Nevertheless, the Parisians aren't fearful. You can't spend your time worrying about terrorism when there's wine to be drunk and conversations to be had. If there's anything like really nasty rightwing xenophobia, it's coming from outside the working, drinking, and hipstering communities of bonhommes et bonne femmes.

This is the knotty puzzle, at least for the French of the Republican philosophical persuasion. Is a society based on "liberty" able to maintain its commitment to liberty when it believes that a large amount of its citizens are so different that they don't understand liberty in an understandable sense? Is only French liberty "liberty?" And where some Islamic sects might proscribe certain freedoms the French consider self-evidently inviolable, is it not a violation of liberty for the government to try to prohibit religious expressions of, say, modesty? Or is a government ban of the burka a defense of liberty French-style? And suppose there were a way to communicate the French essence of liberty and a prescription to transform Islamic liberty, if that's what it is, into the French type, would that be a good thing to do?

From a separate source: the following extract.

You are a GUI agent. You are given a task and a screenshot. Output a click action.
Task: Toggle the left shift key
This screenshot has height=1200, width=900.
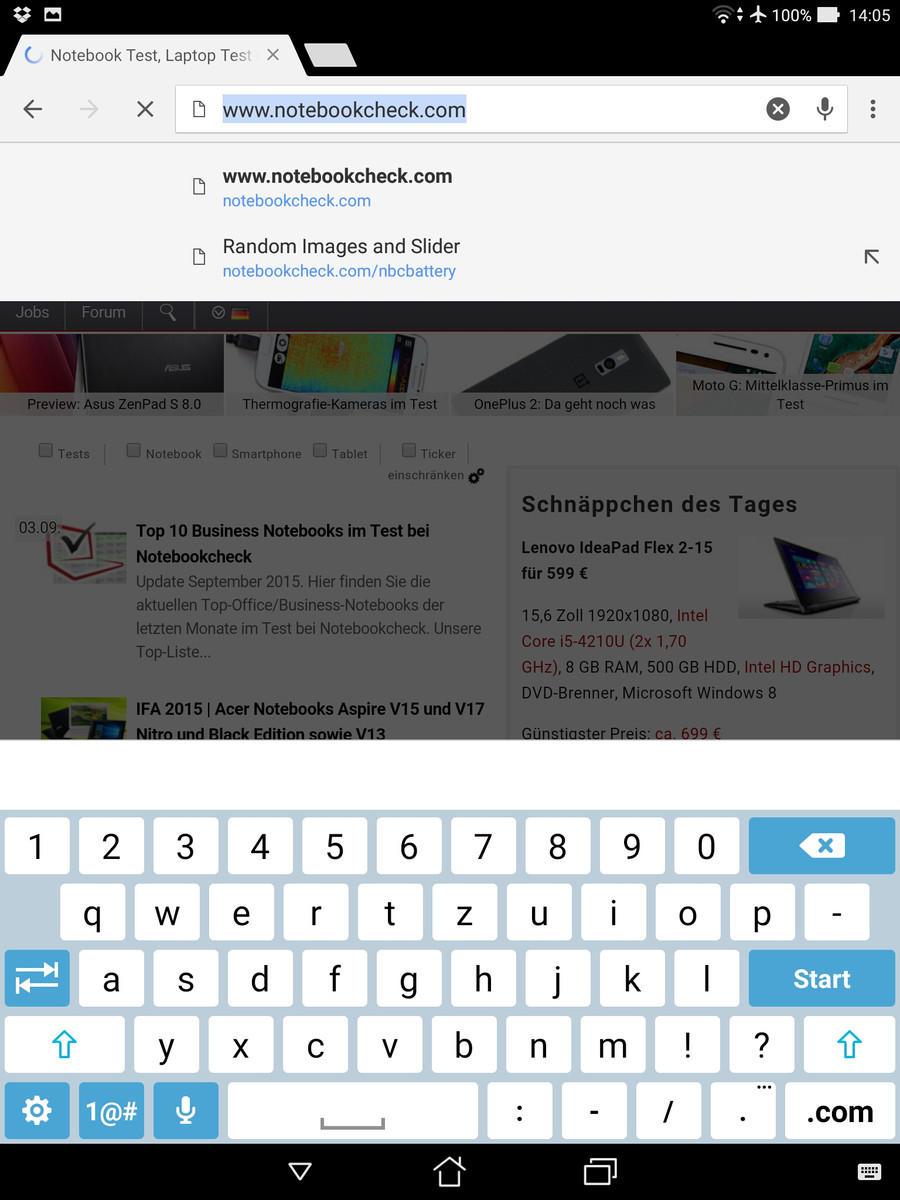(x=64, y=1045)

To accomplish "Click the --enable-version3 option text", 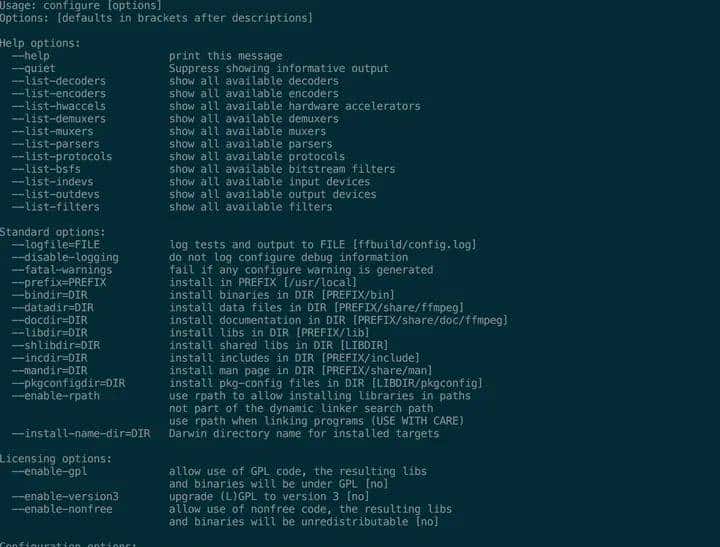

Or should French liberty expand or complexify to incorporate other types of liberty? Are there other types? How narrow can liberty be defined before it's too proscriptive to be considered liberty anymore? How broad can it become before it devolves into everyone for herself? And what would that look like? Genital mutilation in public? Why would that be my example? Am I intoxicated? Maybe.

Who needs to change, the French? Or the immigrants? And why should the French change when the immigrants can't vote? And if the immigrants can't vote, what do the French have to lose by voting in the Front National?

That's what scares me about the polling. The most rosy poll results are paved with answers from people with good intentions but secret shames.

You can buy a lot of good will as an American here in Paris, when someone asks, "How's Trump?" by dropping your head in misery. Gets laughs. And when it does, I don't say, "don't laugh." Because that would lead to me saying, "Oh, you think it can't happen here? I guess you better laugh while you can."

Of course, no one has talked about building a wall of the Donald Dump variety here. Not since my old friend Rabelais, who insisted that the strongest wall to protect Paris would be made of alternating male and female sex parts, because they possess a great deal of strength in and of themselves, and when joined are the most difficult building blocks to wrest asunder.

Life. Love of life, enjoying life, is another traditional French value. Don't laugh. It might sound facile, but it is a peculiarly French type of appreciation, and it's very contagious. I think it's also a kind of Lebanese and maybe North African type of appreciation, that the different appreciations have melded pretty well. If we can build a wall of that against the hate seemingly rising from every corner of the world, we might have the last laugh.

I'll be able to comment more cogently, I assume, when I'm no longer drinking every day and fighting jetlag.

This has been the Moment of Truth. Good day!